Chiaro il concetto di Nicola Zingaretti, da ieri eletto ufficialmente segretario del Pd nel corso dell’assemblea democratica tenutasi all’hotel Ergife di Roma. L’obiettivo principale è quello di andare giù "dalla cima della montagna" per tornare "in mezzo alle persone". "Serve un nuovo partito, dobbiamo cambiare tutto" ha detto, con nuova struttura e nuovo statuto, per arginare la salvinizzazione del Paese.

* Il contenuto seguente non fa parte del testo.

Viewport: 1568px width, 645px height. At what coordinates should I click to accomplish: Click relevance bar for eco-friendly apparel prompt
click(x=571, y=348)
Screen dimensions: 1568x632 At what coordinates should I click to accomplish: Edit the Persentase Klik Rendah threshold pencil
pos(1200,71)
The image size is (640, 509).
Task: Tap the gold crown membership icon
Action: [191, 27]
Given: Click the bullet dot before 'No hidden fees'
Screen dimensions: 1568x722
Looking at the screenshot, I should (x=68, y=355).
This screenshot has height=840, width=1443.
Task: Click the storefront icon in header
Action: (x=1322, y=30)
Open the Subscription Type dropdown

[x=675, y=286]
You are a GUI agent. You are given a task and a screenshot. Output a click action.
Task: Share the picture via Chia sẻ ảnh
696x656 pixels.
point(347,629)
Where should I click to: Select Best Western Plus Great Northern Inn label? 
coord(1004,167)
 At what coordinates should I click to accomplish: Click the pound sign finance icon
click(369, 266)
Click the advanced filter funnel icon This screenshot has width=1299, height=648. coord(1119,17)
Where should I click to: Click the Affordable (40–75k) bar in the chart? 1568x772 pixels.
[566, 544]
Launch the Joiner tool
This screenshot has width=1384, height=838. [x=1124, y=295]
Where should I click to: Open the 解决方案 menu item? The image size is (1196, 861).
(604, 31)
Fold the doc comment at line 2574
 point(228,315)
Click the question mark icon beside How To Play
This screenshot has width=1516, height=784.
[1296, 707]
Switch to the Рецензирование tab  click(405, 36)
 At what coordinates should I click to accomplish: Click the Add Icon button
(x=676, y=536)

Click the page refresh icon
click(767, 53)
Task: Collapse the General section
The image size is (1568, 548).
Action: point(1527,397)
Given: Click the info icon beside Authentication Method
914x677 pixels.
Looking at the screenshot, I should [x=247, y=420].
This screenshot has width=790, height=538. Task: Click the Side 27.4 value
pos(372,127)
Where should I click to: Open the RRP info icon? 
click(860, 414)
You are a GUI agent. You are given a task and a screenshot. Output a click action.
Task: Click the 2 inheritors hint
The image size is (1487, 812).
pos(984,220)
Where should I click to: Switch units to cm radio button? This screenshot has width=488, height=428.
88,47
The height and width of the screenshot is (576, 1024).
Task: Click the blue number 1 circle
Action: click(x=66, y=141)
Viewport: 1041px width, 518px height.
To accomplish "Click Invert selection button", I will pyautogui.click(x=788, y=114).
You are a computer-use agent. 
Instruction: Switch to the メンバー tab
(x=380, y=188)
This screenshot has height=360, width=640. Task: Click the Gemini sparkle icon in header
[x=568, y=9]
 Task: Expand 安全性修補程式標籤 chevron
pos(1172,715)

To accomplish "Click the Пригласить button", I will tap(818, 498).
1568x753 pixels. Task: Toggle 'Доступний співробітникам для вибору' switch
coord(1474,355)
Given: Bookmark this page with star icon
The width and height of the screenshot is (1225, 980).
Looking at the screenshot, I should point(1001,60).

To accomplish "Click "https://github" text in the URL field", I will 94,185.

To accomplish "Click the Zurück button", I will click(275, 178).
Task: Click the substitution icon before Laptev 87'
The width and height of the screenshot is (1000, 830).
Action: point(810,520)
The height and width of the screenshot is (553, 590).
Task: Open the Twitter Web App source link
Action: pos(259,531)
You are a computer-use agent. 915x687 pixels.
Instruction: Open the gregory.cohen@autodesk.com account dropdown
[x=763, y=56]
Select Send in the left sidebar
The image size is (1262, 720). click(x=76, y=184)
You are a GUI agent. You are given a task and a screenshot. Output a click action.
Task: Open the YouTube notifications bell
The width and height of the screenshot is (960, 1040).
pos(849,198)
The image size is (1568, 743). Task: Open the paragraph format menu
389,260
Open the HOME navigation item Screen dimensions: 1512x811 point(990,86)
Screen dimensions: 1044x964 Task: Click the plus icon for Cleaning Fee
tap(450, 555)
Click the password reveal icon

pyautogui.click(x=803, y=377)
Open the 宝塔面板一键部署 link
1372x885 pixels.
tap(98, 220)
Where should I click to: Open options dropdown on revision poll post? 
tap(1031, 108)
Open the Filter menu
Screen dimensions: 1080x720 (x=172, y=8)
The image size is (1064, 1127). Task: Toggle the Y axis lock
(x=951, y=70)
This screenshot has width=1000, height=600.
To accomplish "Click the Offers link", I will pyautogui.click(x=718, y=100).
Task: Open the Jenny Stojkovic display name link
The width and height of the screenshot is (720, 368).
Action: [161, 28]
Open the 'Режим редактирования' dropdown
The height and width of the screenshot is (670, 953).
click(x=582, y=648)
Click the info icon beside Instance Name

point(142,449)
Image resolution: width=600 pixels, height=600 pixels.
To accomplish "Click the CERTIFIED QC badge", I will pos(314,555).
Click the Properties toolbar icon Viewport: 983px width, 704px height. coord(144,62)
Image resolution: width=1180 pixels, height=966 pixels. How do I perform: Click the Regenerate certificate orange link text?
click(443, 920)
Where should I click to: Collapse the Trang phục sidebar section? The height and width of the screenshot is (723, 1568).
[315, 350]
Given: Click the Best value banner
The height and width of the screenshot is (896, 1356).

La grande partecipazione alle primarie, il "piccolo, ma significativo" aumento nei consensi che si registra negli ultimi sondaggi, per il leader dem dimostrano che il Pd c'è, "non è spezzato, né sconfitto". Insomma, un vero appello all’unità, a mettere da parte le dispute interne e lavorare per il bene comune dell’Italia. Ieri Zingaretti ha aperto metaforicamente la porta all'associazionismo, al volontariato, ai movimenti che hanno animato strade
e piazze italiane negli ultimi mesi, contro il razzismo, contro il surriscaldamento globale e contro le politiche del governo sulla famiglia, sulle donne. Una relazione durata un'ora e dieci minuti, dalla quale Zingaretti è sembrato uscire molto stanco, la camicia madida di sudore, la voce incrinata dalla fatica. Il ragionamento del 53enne governatore del Lazio parte dalla necessità di opporsi ad un "imbarazzante governo dei Ni'" e alla cultura delle destre che sta permeando il Paese e l'Europa e che rimette in discussione la stessa democrazia liberale "come luogo in cui la politica deve agire". Un compito che appare, oggi, con le destre saldamente al governo di molti Paesi europei e non solo, quanto mai proibitivo. Eppure il segretario del Pd ha invitato tutti a crederci. La sua ricetta è sempre quella del "campo largo" di centro sinistra - "da Tsipras a Macron" è lo slogan - che gli ha consentito di vincere sue volte la corsa alle regionali contro Forza Italia, Fratelli d'Italia e M5s. Passa da qui la "risposta democratica alla Lega", ma soprattutto da "un partito diverso e più inclusivo". La nuova sede nazionale sarà il ritratto di questo partito, aperto e trasparente, ma soprattutto "riformista", parola che Zingaretti non ha rinnegato, ma ha rilanciato declinandola attraverso i concetti di "giustizia sociale", "uguaglianza", "compartecipazione": la lotta alla povertà, ha detto il segretario del Pd, "è la condizione per stare meglio tutti. Il riequilibrio tra chi soffre e chi vive nel lusso interessa tutti". Per questo la priorità "è il lavoro" e la riapertura del dossier delle riforme, dopo la bocciatura referendaria del pacchetto Renzi-Boschi. Zingaretti avrà come compagni di strada (per quanto di loro competenza) Paolo Gentiloni, presidente dell'assemblea e comunemente indicato come presidente del partito, Luigi Zanda tesoriere e Debora Serracchiani e Anna Ascani vicepresidenti dell'assemblea, indicate dallo stesso Gentiloni. L'organismo dem ha poi eletto i 120 componenti della direzione nazionale, più altri 20 designati da Zingaretti.